I had group therapy for 75 minutes last night. There were eight of us and he therapist. Here's the lineup (from what I recall, which may be off):

1. Talkative 20-? yr old woman who found out one year ago that her "father" was not her real dad, but her mom had had an affair 25 years ago and poof! The biological father is now a convicted pedophile.

2. 20-something guy who broke up with his girl and misses her and their kid terribly. It follows him everywhere. He was near tears every time he talked.

3. 30-something yr old woman who thinks that people (at work) will discover that she's faking it and her world will be pulled out from under her feet. She talks and sweats a lot.

4. Me*

5. 20-something guy getting over drug addiction, and lives in chaos with his drug addicted wife (gf?) and their three-year old crazy baby.
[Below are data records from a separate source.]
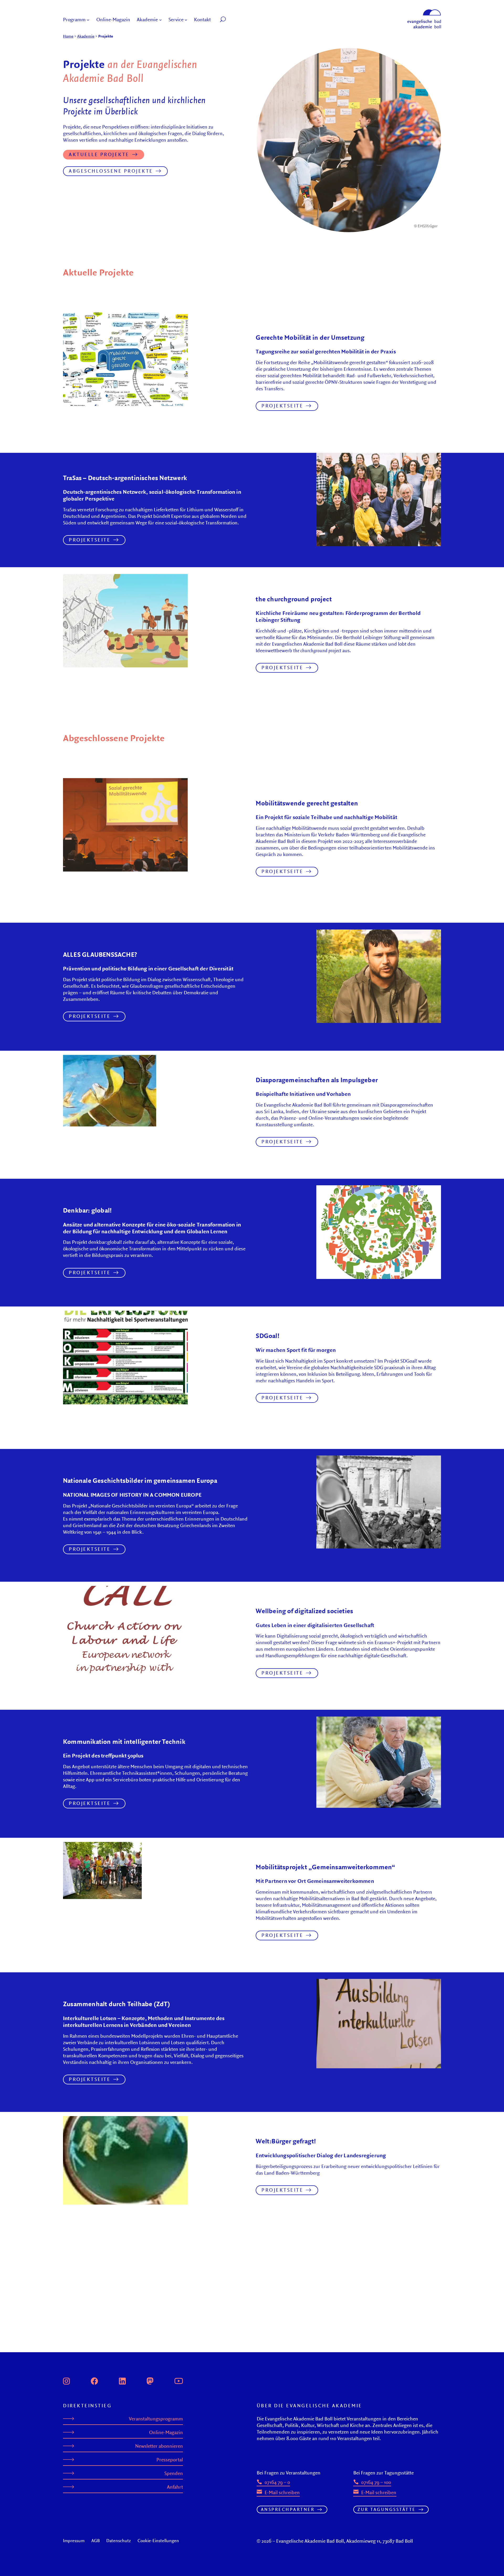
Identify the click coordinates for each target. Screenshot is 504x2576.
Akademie (85, 36)
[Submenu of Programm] (88, 19)
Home (68, 36)
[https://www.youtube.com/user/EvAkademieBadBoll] (178, 2380)
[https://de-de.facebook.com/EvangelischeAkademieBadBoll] (94, 2380)
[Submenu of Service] (186, 19)
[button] (235, 20)
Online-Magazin (166, 2432)
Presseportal (169, 2459)
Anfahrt (175, 2487)
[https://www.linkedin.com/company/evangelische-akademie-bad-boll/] (122, 2380)
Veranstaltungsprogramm (156, 2418)
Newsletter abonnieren (159, 2446)
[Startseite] (424, 11)
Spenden (173, 2473)
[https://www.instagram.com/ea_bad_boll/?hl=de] (66, 2380)
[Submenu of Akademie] (160, 19)
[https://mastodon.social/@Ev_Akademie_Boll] (150, 2380)
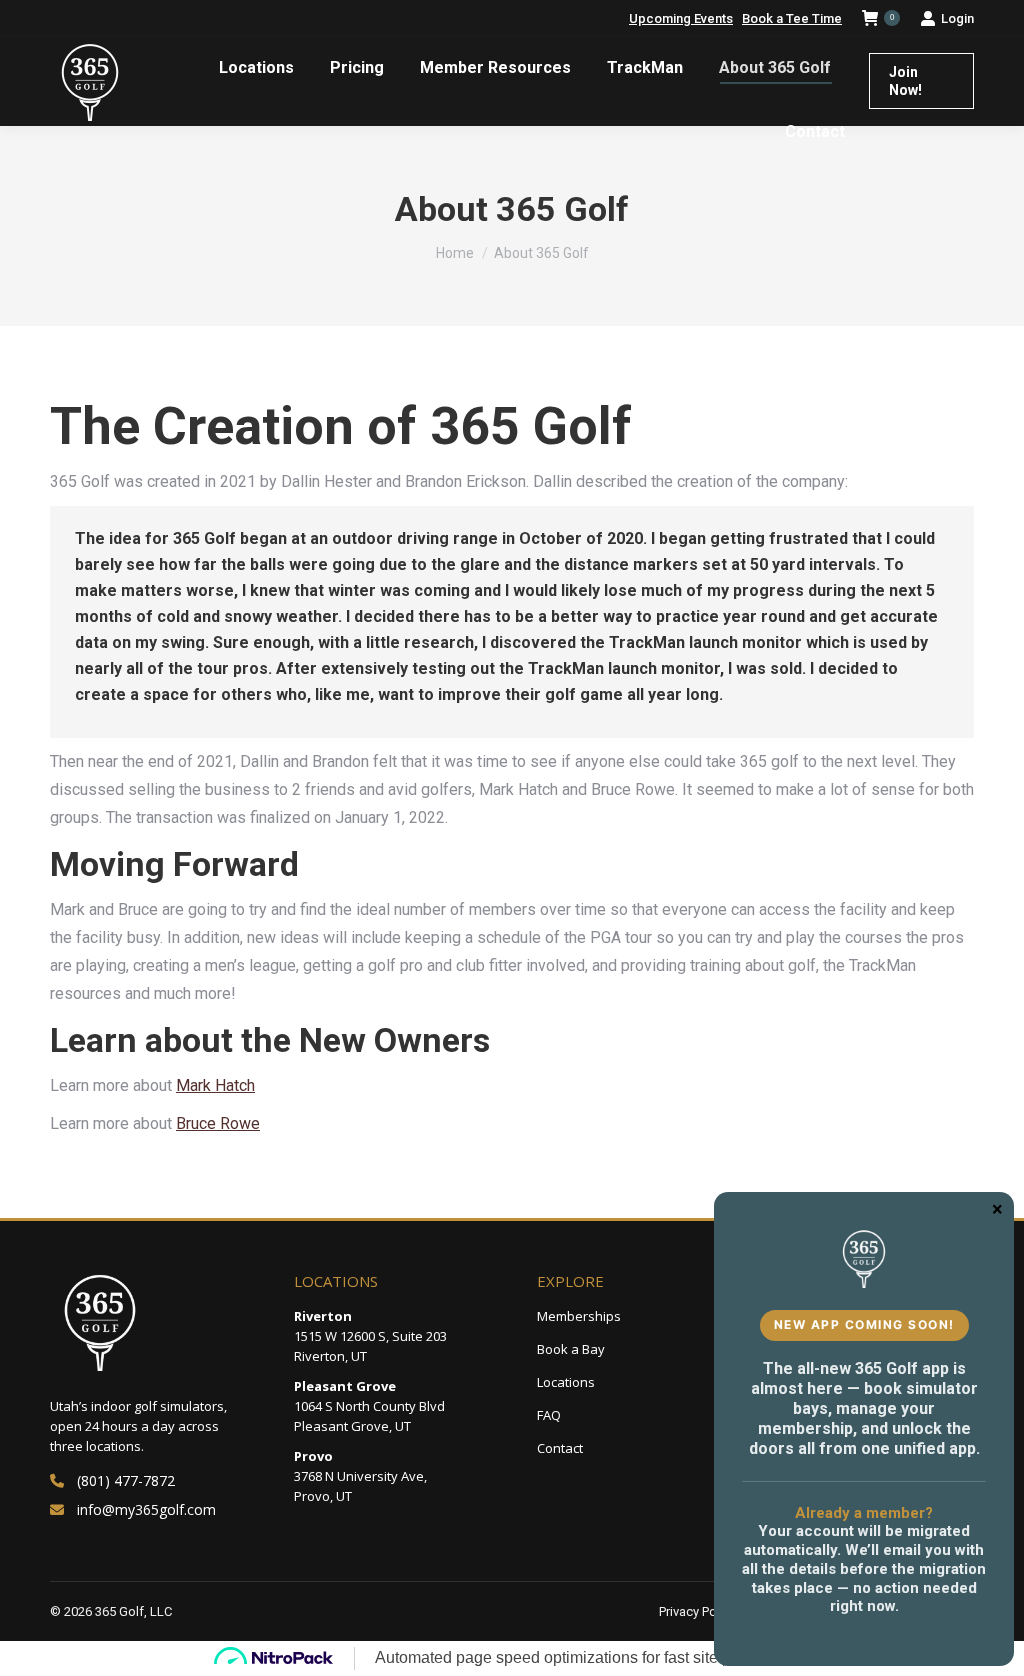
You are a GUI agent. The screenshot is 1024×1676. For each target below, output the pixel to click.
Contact (560, 1448)
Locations (566, 1382)
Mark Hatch (215, 1085)
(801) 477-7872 (126, 1480)
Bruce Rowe (218, 1123)
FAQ (549, 1415)
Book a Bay (571, 1349)
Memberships (579, 1316)
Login (957, 18)
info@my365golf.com (146, 1509)
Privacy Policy (697, 1611)
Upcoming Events (681, 18)
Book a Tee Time (792, 18)
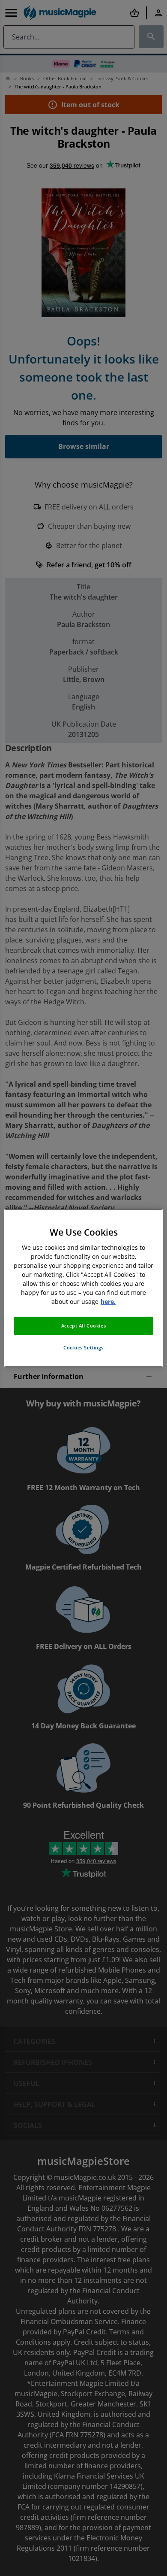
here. (108, 1301)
6. 20-(30?)-something woman who has major anxiety, including social, but she talks much and emotionally. Her mother literally abandoned her when she was an infant and she has abandonment issues with everything in her life. Ran away when she was 16. Other issues.
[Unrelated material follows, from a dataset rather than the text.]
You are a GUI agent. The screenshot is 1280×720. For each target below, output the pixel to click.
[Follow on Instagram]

7. Talkative 30-something guy who's battled depression his whole life and doesn't care who knows. He has a strong presence, but has little self-esteem. It affects his relationship with his wife and kids, who he doesn't know how to counsel when things happen at school. He was bullied his adolescent life. His name is Bruce (he doesn't care).

8. 30-yr old social anxiety guy who is almost as boring as me and talks in monotone. Has learning disabilities.

*(Me): Here's my transcript:

5:45 "There's no parking available."

6:04 "Whatever. No names sounds good." (confidentially agreement)

6:56 "There's not much to say. I've been depressed this last month more than I have been in a while, and have had recent suicidal thoughts. I attempted suicide 6 years ago and have been in therapy ever since. I also have major self-esteem, anxiety, and social issues. You've all said more than I have in six years of therapy. That's it."

(We were going around and each getting a turn. The other seven took up the other 50 minutes of talking.)

7:00 I get up and knock the couch off its stands. "What? Cones underneath?" Embarrassed. People are filing out and I stay I ask when my appointment the next day is.

I won! The end of story!


----------



## coeur_brise (Oct 7, 2004)

My experience with group therapy was different as I didn't get to know the others as well, but your group seemed interesting. I didn't talk much either, and the rest seemed concerned with their own issues to notice so it was more like chit chat in a way. Congrats on going.


----------



## estse (Nov 18, 2003)

sanria22 said:


> My experience with group therapy was different as I didn't get to know the others as well, but your group seemed interesting. I didn't talk much either, and the rest seemed concerned with their own issues to notice so it was more like chit chat in a way. Congrats on going.


Thanks. I goind.


----------



## estse (Nov 18, 2003)

The night's topic was great: "Love life or lack of." The therapist took a vote and everyone said yay but me. I remained undecided.

Transcript of me:

5:45 "Hi.:

5:45 "Hi." (another girl)

5:57 "Majority rules."

5:57 "Okay, well I have nothing. I've never been in a relationship." 5:57 "Yes, I just shared. I started and am done."

5:58 "Well, lack of self esteem and social phobia."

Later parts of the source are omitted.